• Gloria P Hernández-Delgadillo and Silvia L Cruz.
• Departamento de Farmacobiología, Cinvestav, Sede Sur. Calzada de los Tenorios # 235, Col. Granjas Coapa, 14330, México, D.F., México.
• Eur. J. Pharmacol. 2006 Sep 28;546(1-3):54-9.

AbstractThe combined administration of low doses of opiates with non-steroidal anti-inflammatory drugs can produce additive or supra-additive analgesic effects while reducing unwanted side effects. We have recently reported that co-administration of morphine with dipyrone (metamizol) produces analgesic potentiation both in naïve and in morphine-tolerant rats. The purpose of this work was to determine the role of opioids on the acute potentiation observed between morphine and dipyrone i.v. in the rat tail flick test. To do this, two experiments were done. In the first one, naloxone was administered 10 min before morphine (3.1 mg/kg), dipyrone (600 mg/kg) or their combination at the same doses. Control animals received saline instead of naloxone.

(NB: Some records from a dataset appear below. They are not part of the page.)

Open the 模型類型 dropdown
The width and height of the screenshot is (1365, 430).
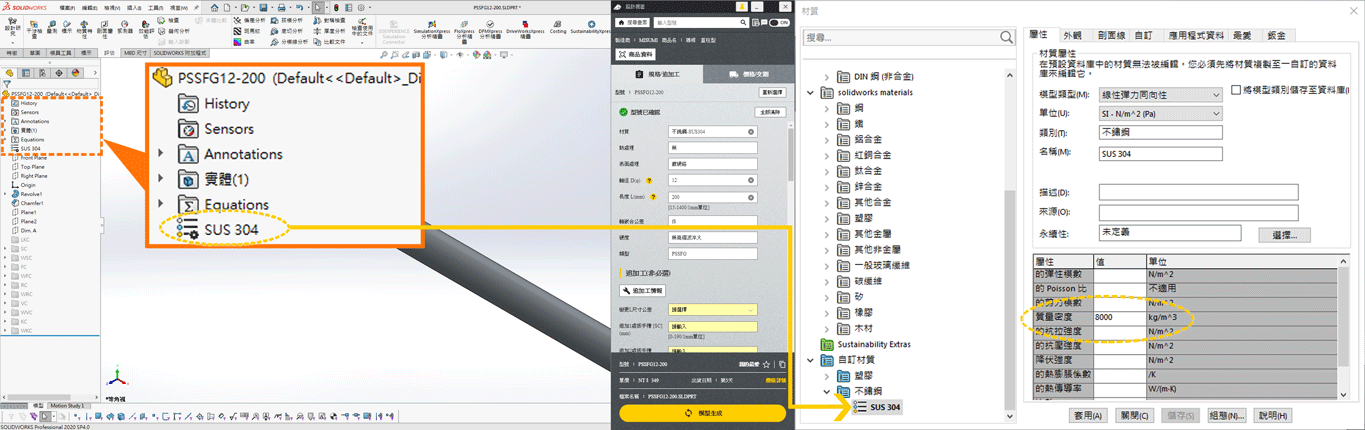pos(1160,95)
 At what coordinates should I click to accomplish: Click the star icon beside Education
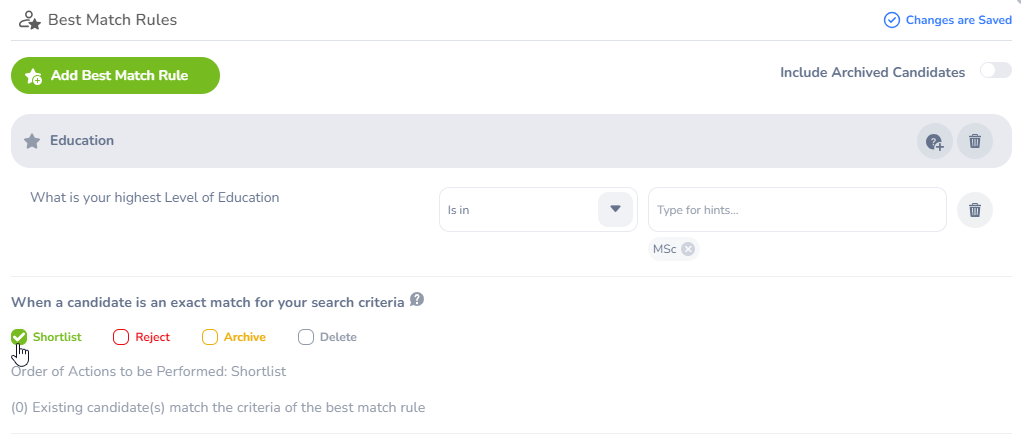point(31,141)
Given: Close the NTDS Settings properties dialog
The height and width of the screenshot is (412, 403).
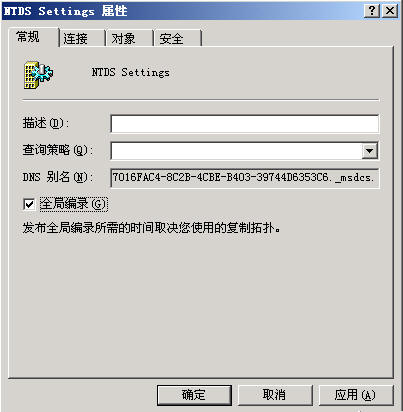Looking at the screenshot, I should pos(390,11).
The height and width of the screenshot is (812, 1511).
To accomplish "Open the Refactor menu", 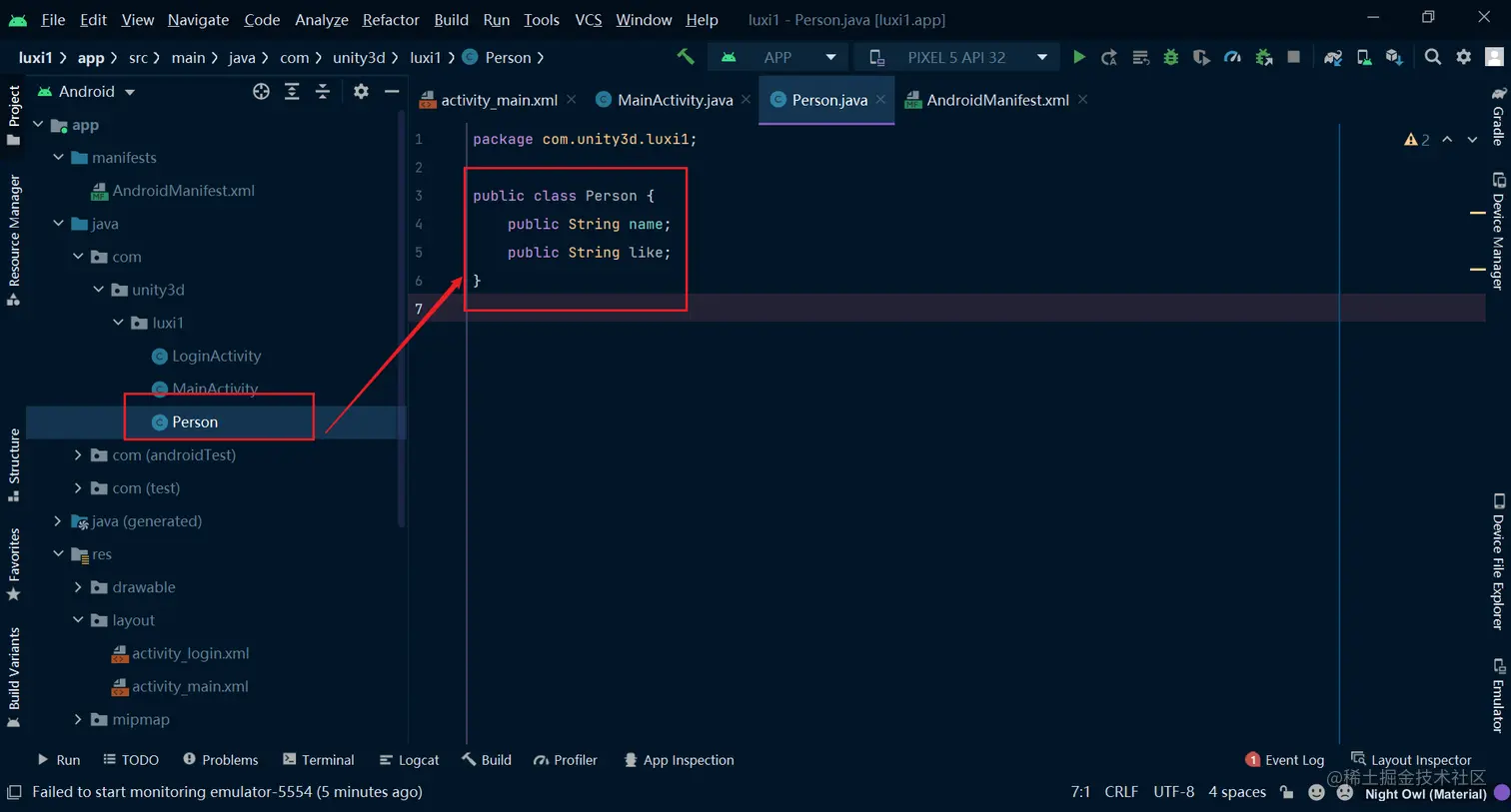I will pos(391,19).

In the second experiment, naloxone (or saline) was given 2 min after reaching the maximal peak effect with each individual analgesic treatment. When naloxone was i.v. administered prior to analgesics, it completely blocked morphine effects, partially prevented morphine/dipyrone antinociception and delayed dipyrone-induced nociception. At 3.1 mg/kg, naloxone produced an increased nociception. When naloxone was given after analgesics, it dose-dependently blocked the effects of morphine alone and in combination with dipyrone but with different potency in each case. As to dipyrone, naloxone delayed the time to antinociceptive peak effect. Taken together, these results support the notion that endogenous opioids are involved in the analgesic potentiation observed with the combination of morphine plus dipyrone.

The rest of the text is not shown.